--- Start of TEXT SECTION ---

RL circuit practice

Tony Stewart said:

don't assume your page is the same size as mine

I prefer an RLC meter which uses a CC source to measure impedance at a chosen frequency to measure Rs, L, Rp, C, Q, d.f.

But when you have a reference capacitor to resonate in a suitable range, you can use a counter to measure the inductance regardless of DCR.

Here's is my interactive simulation where you can change L, DCR and C (7uF) ref
Try here

It is not that expensive to buy a 1% Reference Film Cap
1pc <$1
https://www.digikey.com/product-search/en?pv3=1&FV=fff40002,fff80010&k=cap+1%&mnonly=0&newproducts=0&ColumnSort=0&page=1&quantity=0&ptm=0&fid=0&pageSize=25

Click to expand...

Not a real lab reference standard, but 1% for only a dollar, it's a good deal. Looks like I will have to look into the Falstad circuit simulator. I read about it a little. Appears to have neat features. Price is right, too.

--- End of TEXT SECTION ---

TASKS TO PERFORM:
#1 Translate this sentence from the RL circuit thread into Spanish: "But when you have a reference capacitor to resonate in a suitable range, you can use a counter to measure the inductance regardless of DCR."
#2 Please return the passage of the RL circuit thread from "RL circuit practice" to "regardless of DCR.", word for word.

--- Start of RECORDS SUPPLIED ---

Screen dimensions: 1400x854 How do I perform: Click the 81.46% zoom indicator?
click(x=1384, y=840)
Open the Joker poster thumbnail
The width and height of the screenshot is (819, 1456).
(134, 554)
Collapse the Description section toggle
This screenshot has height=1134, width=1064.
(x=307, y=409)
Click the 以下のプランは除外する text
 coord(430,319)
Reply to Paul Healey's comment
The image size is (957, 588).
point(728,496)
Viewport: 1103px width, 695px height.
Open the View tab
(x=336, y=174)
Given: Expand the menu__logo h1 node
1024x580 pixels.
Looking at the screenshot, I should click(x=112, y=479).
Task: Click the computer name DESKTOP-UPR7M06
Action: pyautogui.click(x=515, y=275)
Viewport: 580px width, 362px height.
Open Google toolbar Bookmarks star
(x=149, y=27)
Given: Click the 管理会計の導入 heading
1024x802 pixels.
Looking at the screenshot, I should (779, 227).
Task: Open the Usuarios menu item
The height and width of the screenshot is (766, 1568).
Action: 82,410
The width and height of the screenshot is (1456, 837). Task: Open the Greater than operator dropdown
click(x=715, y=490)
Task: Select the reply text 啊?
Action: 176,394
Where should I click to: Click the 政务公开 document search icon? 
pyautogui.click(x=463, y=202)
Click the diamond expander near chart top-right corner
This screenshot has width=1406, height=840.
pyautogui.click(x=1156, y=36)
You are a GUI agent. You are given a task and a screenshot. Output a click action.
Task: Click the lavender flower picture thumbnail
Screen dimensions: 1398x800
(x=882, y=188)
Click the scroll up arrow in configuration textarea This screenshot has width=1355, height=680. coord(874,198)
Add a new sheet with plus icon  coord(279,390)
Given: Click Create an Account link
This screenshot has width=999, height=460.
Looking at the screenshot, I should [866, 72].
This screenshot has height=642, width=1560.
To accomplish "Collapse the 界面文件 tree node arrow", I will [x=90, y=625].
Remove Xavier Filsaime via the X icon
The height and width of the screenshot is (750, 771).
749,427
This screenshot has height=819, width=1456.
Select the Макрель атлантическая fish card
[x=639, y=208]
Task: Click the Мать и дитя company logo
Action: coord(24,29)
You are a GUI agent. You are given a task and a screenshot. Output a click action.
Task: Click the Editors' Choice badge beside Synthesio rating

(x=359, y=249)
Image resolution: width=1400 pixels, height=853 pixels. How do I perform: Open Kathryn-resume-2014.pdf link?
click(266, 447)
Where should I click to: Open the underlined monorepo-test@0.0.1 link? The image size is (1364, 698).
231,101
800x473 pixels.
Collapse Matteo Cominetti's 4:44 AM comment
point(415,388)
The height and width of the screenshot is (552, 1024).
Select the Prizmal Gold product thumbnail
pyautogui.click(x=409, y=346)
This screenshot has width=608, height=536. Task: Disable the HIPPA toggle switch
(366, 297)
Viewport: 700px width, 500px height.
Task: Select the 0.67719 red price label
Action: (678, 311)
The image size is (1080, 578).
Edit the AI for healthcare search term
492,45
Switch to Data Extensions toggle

--- End of RECORDS SUPPLIED ---

ANSWERS TO EACH TASK:
#1 Pero cuando tienes un condensador de referencia que resuene en un rango adecuado, puedes usar un contador para medir la inductancia independientemente de la DCR.

#2
RL circuit practice

Tony Stewart said:

don't assume your page is the same size as mine

I prefer an RLC meter which uses a CC source to measure impedance at a chosen frequency to measure Rs, L, Rp, C, Q, d.f.

But when you have a reference capacitor to resonate in a suitable range, you can use a counter to measure the inductance regardless of DCR.